Action item » Write out the passage of the Norwich Little League article from "Notably Norwich: Rich" to "a garden hose.", word for word.
Text for analysis Start Marker
Notably Norwich: Rich history of city’s Little League to be topic of new book
Years ago, playing Little League Baseball was as much a part of growing up in Norwich as summer days at the playground, riding our bikes or drinking from a garden hose.
The city had at least two choices for youth baseball when I was a boy: Little League on one of the three fields at its beautiful complex on Otrobando Avenue or on one of the three baseball diamonds provided then by Saints Peter & Paul Church on its sprawling campus off Elizabeth Street.
Norwich Little League was larger and more established than Saints Peter & Paul, but both leagues provided decades of fun baseball competition for boys from grammar school to high school age. The dads and others, like the late Bob Barnes, John Winters and early Little League board members such as President Frank Riley; Aubrey Brown, former executive director of the Norwich Housing Authority; and legendary Norwich Free Academy basketball coach Howard Dickenman, put in countless hours of work, but they got a lot of pleasure out of it, too.
Now, many years later, local historian, author and publisher Ken Keeley is researching, compiling information and preparing to write his 13th book, this one on the rich history of Norwich Little League from 1950 to 1975. For Keeley, former owner/operator of Franklin Impressions printing and graphic design, this latest project, "The History of the Norwich Little League and Farm System, 1950-1975," is a labor of love.
Most days, he can be found at the Otis Library going through dusty, bound back issues of the old Norwich Bulletin and recording his findings in painstaking detail. He admits, the research is "slow going," but if you've read any or all of Ken's other 12 local history books, you know the finished product will be well worth the wait. The book, which will launch in September, will be an ideal gift for anyone who played, coached, volunteered or even just watched Norwich Little League games. The book will cost $25 (plus $8 if you purchase it by mail), and there will be plenty of time to buy it before the holidays - a bonus for guys like me who save their holiday shopping until the last day.
Among the players who made the league's first all-star team was Lou Carignan, future son-in-law of major leaguer Lefty Dugas of Taftville, who played big league baseball from 1930-1934. Lou's grandson, Andrew, an All-State pitcher for Norwich Free Academy, would go on to pitch for NCAA powerhouse North Carolina, then professionally for the Oakland A's in 2011 and 2012.
On the topic of keeping it in the family, Ken closely follows the baseball accomplishments of his two grandsons. Griffin Pontbriant, who pitched for NFA, was a freshman hurler for the Eastern Connecticut State University Warriors, who won the NCAA Division III National Championship this year. Griffin's younger brother, Dominic Pontbriant, is also a pitcher, who plays in the 16-and-under league for the Connecticut Crush (which, at this writing, was competing for the league championship). Their proud grandfather is usually in the stands to root them on.
Text for analysis End Marker
Information given Start Marker
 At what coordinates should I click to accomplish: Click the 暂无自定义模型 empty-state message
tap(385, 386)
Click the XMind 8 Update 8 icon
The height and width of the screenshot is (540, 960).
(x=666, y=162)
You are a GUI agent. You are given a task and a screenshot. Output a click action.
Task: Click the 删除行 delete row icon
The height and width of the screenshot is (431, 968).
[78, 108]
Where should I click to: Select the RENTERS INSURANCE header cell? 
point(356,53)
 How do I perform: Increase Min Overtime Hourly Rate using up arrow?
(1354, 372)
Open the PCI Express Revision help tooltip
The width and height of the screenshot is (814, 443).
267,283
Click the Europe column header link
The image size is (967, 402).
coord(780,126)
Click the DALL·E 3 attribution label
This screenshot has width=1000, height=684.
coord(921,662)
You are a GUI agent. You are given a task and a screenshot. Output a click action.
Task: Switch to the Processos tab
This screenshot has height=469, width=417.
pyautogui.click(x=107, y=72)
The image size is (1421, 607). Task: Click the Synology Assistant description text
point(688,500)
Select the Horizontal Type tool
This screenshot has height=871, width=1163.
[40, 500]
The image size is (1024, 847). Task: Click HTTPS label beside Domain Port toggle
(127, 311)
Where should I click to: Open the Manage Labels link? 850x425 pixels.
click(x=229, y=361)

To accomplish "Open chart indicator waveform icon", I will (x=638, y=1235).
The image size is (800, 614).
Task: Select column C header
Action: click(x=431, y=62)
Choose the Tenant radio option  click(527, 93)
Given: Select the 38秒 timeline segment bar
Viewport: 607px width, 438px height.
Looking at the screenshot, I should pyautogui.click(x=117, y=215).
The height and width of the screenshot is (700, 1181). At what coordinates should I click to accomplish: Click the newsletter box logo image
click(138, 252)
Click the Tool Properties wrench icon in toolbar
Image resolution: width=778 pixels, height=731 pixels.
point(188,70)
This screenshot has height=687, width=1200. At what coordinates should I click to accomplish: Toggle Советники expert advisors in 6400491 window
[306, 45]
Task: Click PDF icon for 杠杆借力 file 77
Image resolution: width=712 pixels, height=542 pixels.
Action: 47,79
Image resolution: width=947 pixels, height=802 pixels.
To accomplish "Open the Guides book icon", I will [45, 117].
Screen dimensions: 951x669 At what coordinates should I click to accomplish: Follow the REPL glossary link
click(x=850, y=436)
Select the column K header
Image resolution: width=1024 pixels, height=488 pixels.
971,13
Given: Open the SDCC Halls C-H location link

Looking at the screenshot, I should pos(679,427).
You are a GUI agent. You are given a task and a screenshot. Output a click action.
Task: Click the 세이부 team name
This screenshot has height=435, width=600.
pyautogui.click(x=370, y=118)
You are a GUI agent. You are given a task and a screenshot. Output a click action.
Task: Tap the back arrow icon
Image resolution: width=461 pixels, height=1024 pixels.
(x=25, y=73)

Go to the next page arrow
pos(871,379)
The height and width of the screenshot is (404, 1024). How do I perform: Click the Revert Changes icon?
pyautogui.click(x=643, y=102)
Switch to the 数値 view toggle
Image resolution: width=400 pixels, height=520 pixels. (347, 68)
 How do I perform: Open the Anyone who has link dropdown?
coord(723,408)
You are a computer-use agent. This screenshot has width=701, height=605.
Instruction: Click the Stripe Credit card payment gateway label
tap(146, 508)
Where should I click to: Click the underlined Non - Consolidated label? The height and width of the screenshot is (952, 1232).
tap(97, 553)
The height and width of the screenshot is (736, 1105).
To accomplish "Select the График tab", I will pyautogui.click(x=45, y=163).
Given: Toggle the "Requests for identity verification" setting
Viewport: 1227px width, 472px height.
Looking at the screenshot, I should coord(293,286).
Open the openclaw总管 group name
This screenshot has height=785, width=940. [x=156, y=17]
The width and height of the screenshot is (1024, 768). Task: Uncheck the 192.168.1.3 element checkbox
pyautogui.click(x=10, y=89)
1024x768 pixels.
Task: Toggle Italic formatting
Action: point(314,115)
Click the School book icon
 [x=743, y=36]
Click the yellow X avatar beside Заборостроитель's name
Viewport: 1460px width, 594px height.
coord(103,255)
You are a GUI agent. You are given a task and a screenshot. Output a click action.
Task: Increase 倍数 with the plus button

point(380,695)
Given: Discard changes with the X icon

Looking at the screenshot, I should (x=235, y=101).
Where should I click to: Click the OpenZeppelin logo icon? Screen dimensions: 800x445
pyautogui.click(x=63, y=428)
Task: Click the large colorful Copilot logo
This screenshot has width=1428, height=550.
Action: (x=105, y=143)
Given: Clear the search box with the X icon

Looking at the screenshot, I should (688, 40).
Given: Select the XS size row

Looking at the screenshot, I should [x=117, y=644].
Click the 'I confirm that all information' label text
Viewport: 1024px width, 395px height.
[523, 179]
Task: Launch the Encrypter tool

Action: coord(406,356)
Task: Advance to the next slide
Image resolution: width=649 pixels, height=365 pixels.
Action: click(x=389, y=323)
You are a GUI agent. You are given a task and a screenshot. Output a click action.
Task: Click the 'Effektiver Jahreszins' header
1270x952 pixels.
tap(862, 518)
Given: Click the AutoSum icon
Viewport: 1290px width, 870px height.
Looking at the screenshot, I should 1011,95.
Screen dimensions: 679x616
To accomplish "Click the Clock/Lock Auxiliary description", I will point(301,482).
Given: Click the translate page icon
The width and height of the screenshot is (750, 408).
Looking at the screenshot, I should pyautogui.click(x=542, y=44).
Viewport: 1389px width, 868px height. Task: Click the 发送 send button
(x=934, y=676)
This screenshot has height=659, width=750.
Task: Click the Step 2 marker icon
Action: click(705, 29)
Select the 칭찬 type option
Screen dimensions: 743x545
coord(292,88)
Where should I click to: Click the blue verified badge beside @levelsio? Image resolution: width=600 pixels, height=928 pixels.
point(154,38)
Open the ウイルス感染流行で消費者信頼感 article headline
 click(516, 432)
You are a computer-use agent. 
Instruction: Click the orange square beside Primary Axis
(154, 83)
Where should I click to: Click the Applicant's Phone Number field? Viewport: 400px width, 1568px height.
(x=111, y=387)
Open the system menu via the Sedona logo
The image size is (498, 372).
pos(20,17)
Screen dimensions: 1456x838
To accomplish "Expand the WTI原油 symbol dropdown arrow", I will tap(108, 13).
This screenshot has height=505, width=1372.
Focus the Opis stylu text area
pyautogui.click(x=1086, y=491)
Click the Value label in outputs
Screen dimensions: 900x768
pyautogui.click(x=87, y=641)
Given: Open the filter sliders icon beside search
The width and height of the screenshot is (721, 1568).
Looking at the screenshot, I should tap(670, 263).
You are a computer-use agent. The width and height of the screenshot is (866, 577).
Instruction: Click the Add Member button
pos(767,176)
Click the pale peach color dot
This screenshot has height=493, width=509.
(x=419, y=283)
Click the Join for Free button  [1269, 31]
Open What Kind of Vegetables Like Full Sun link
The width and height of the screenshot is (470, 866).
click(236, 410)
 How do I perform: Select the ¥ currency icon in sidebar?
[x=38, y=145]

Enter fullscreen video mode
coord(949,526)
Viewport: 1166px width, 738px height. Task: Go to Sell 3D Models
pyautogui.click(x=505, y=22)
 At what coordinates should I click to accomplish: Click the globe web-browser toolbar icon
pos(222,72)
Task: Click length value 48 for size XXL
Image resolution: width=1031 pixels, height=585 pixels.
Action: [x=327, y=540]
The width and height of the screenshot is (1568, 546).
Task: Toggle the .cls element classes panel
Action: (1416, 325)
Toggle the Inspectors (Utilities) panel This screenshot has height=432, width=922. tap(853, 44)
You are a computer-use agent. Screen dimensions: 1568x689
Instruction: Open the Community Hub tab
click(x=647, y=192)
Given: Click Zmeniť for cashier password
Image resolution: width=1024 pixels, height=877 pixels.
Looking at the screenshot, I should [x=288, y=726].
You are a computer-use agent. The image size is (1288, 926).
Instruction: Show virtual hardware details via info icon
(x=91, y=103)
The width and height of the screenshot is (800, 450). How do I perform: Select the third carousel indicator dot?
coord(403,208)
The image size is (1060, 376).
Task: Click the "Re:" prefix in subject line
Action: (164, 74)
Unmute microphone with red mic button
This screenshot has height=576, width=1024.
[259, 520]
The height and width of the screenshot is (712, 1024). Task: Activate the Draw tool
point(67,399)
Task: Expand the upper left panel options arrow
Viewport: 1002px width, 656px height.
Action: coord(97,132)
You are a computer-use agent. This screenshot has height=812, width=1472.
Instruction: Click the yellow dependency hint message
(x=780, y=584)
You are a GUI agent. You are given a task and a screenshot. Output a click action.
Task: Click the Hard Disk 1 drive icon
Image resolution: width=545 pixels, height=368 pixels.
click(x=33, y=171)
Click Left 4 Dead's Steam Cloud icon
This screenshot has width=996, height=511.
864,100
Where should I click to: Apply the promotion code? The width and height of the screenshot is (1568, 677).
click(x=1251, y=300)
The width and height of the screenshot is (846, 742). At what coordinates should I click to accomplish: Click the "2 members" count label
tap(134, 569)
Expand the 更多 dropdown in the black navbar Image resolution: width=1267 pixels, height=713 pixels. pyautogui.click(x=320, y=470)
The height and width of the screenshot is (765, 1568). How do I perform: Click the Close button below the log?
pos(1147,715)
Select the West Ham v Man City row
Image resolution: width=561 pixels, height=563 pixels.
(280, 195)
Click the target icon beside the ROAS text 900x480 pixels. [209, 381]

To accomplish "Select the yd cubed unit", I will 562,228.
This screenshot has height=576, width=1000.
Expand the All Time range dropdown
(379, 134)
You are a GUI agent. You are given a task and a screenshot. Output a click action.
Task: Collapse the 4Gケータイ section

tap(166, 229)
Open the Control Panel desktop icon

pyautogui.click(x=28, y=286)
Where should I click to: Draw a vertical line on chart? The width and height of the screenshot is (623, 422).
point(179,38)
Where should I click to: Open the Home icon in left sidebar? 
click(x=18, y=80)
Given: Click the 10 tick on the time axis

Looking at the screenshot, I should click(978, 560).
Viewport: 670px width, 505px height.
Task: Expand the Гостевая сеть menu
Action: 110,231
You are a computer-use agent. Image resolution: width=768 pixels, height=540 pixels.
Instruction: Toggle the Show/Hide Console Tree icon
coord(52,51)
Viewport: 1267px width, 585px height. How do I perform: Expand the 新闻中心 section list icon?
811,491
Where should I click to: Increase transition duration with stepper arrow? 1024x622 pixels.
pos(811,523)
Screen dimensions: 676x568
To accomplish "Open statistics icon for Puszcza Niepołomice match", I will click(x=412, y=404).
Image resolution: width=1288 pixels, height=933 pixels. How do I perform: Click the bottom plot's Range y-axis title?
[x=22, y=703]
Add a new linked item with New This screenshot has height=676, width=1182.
Information given End Marker
Reply »
Notably Norwich: Rich history of city’s Little League to be topic of new book
Years ago, playing Little League Baseball was as much a part of growing up in Norwich as summer days at the playground, riding our bikes or drinking from a garden hose.